▶ [Stored data]
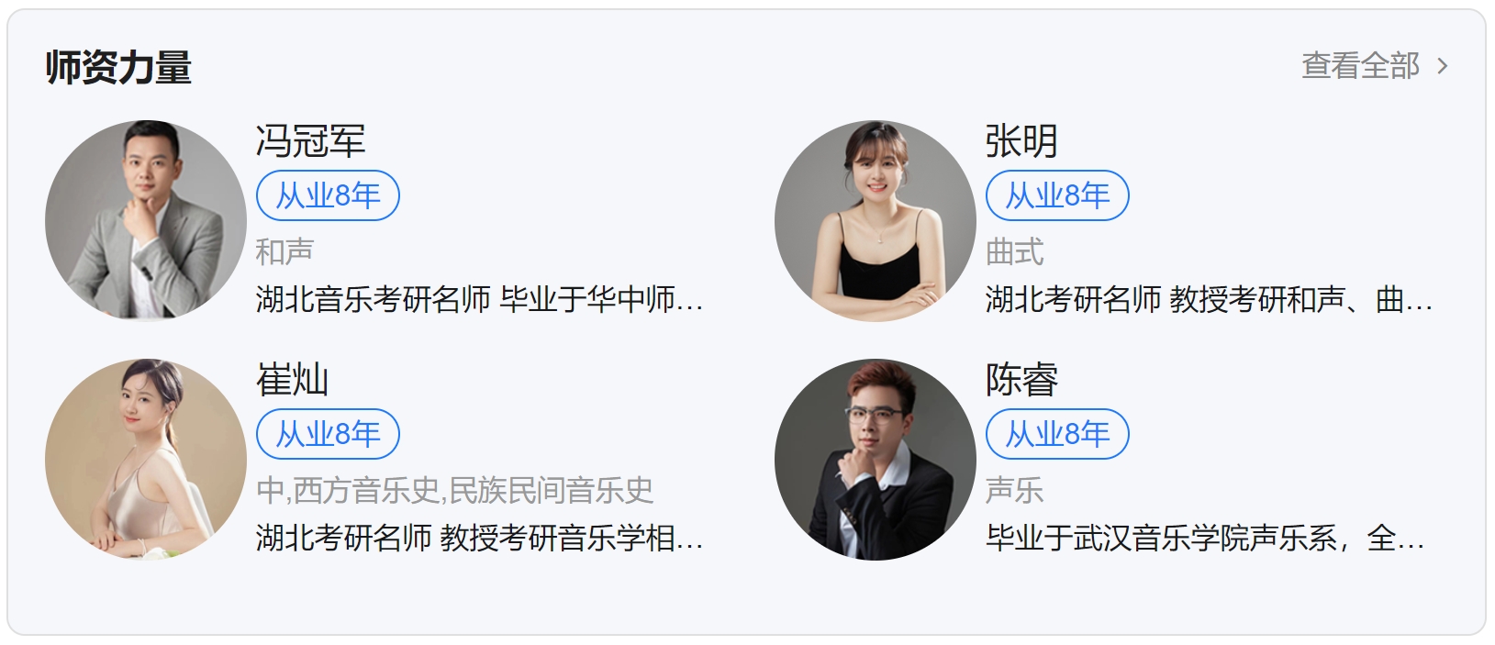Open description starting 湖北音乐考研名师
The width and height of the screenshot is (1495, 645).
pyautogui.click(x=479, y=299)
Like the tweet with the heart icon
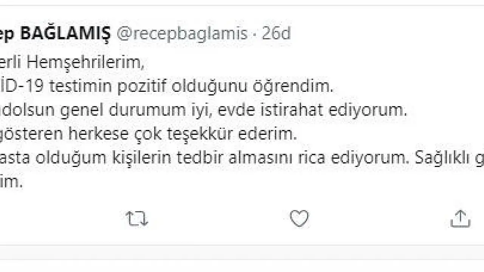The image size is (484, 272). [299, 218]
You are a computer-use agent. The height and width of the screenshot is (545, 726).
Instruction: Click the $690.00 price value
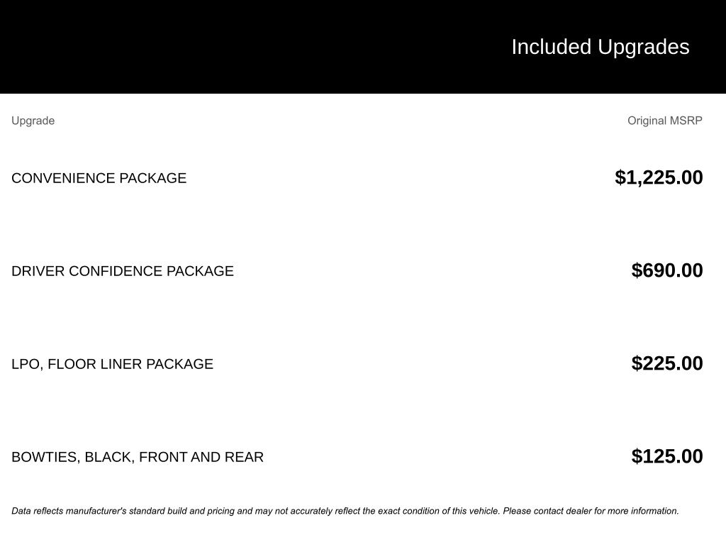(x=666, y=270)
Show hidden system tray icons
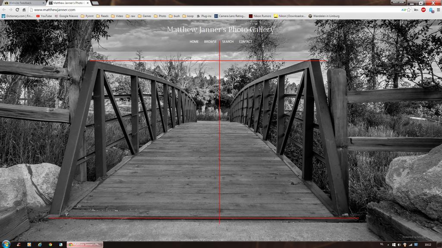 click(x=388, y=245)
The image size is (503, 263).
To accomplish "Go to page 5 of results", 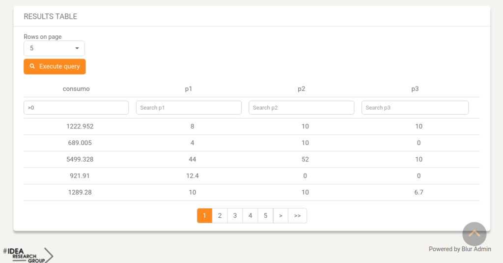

▶ [What you have to do]
Can you set down every line of the material above word for word, leaving out the pictures?

▶ [Answer to the problem]
Open description starting 湖北音乐考研名师
The width and height of the screenshot is (1495, 645).
pyautogui.click(x=479, y=299)
Like the tweet with the heart icon
The image size is (484, 272). [299, 218]
You are a computer-use agent. The height and width of the screenshot is (545, 726).
Instruction: Click the $690.00 price value
(x=666, y=270)
Show hidden system tray icons
 click(x=388, y=245)
The image size is (503, 263).
To accomplish "Go to page 5 of results", 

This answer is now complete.